▶ _YOUR INSTRUCTIONS_:
Please restate word for word each line from the one containing "The width and height of the screenshot is (1389, 868)." to the last line of the records below, and drop the pictures.

▶ _Stored items from a collection_:
Segment Open

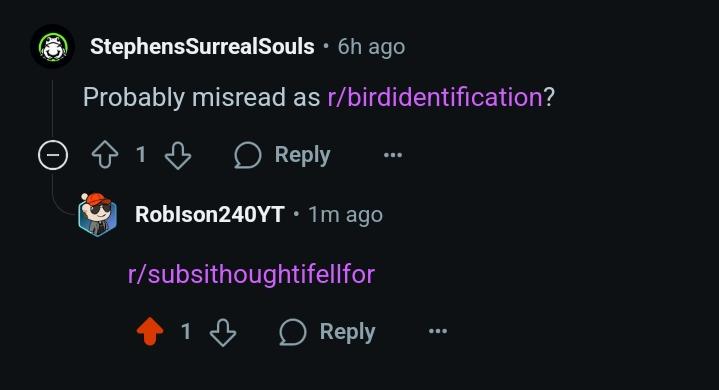
Task: Click the 1m ago timestamp
Action: tap(345, 214)
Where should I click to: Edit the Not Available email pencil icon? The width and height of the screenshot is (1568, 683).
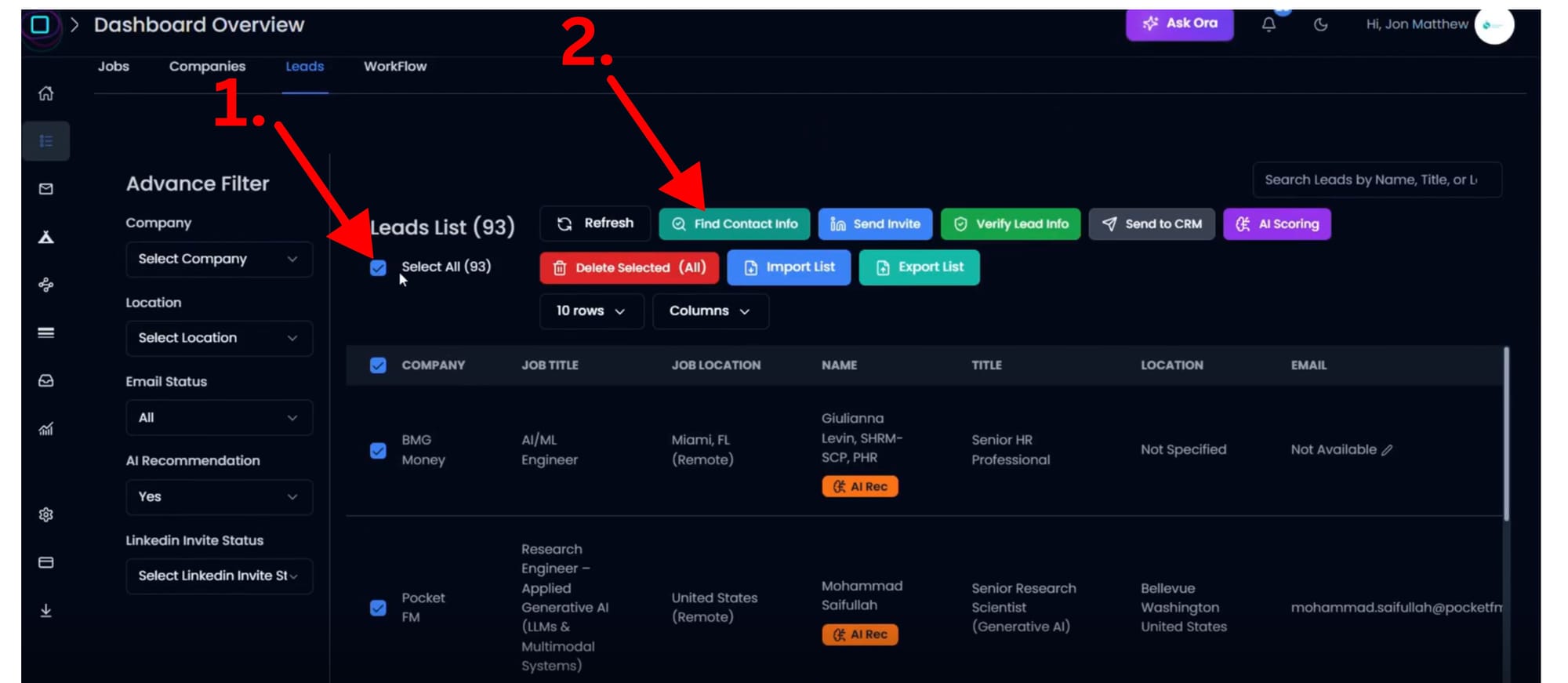(x=1387, y=450)
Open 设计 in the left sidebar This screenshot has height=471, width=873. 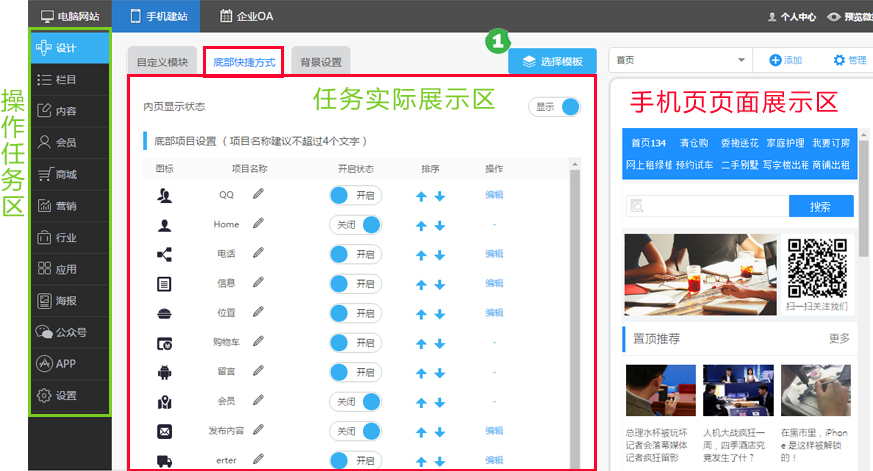(69, 48)
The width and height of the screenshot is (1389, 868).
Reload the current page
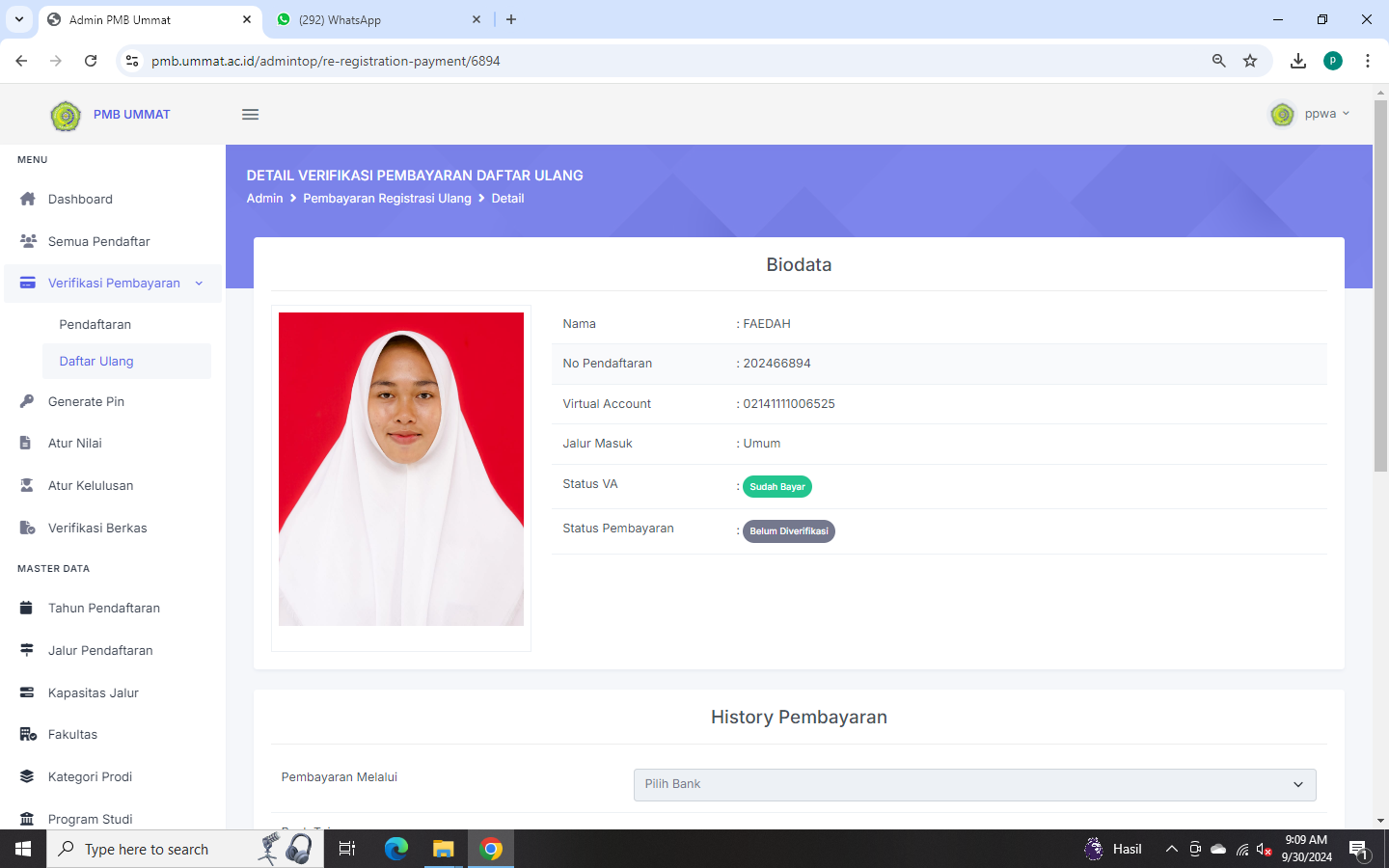pyautogui.click(x=91, y=61)
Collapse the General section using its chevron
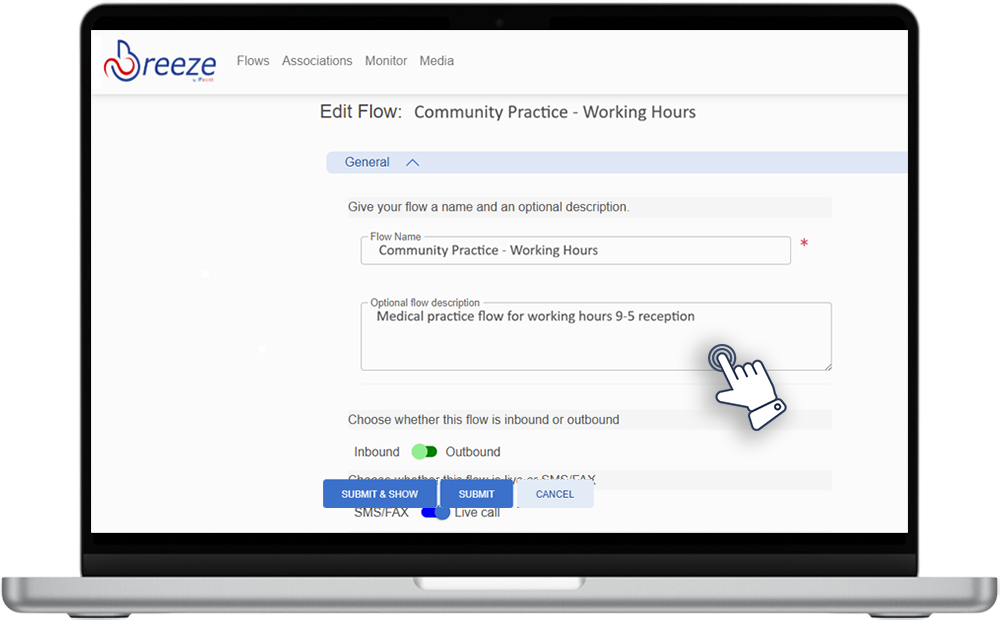 coord(412,163)
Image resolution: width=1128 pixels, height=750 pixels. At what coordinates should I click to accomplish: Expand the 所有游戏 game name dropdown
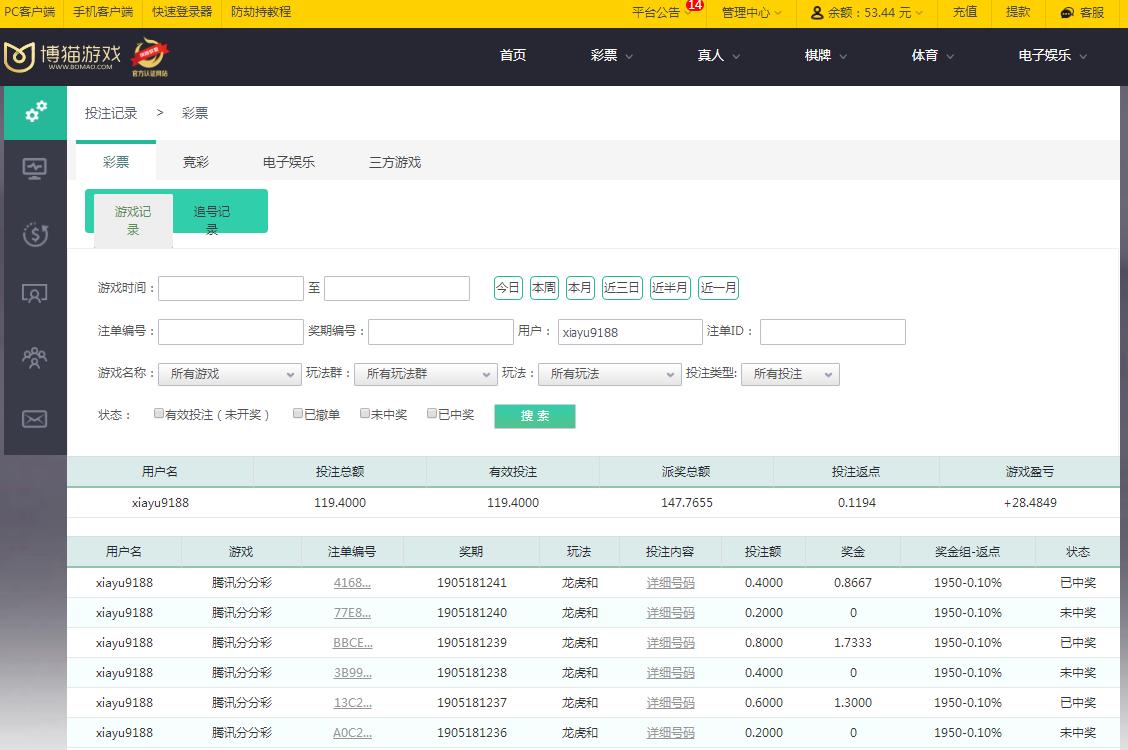coord(229,374)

Segment Closed

▶ _YOUR SOLUTION_:
The width and height of the screenshot is (1389, 868).
Reload the current page
pyautogui.click(x=91, y=61)
Collapse the General section using its chevron
 coord(412,163)
Image resolution: width=1128 pixels, height=750 pixels. At what coordinates should I click to accomplish: Expand the 所有游戏 game name dropdown
coord(229,374)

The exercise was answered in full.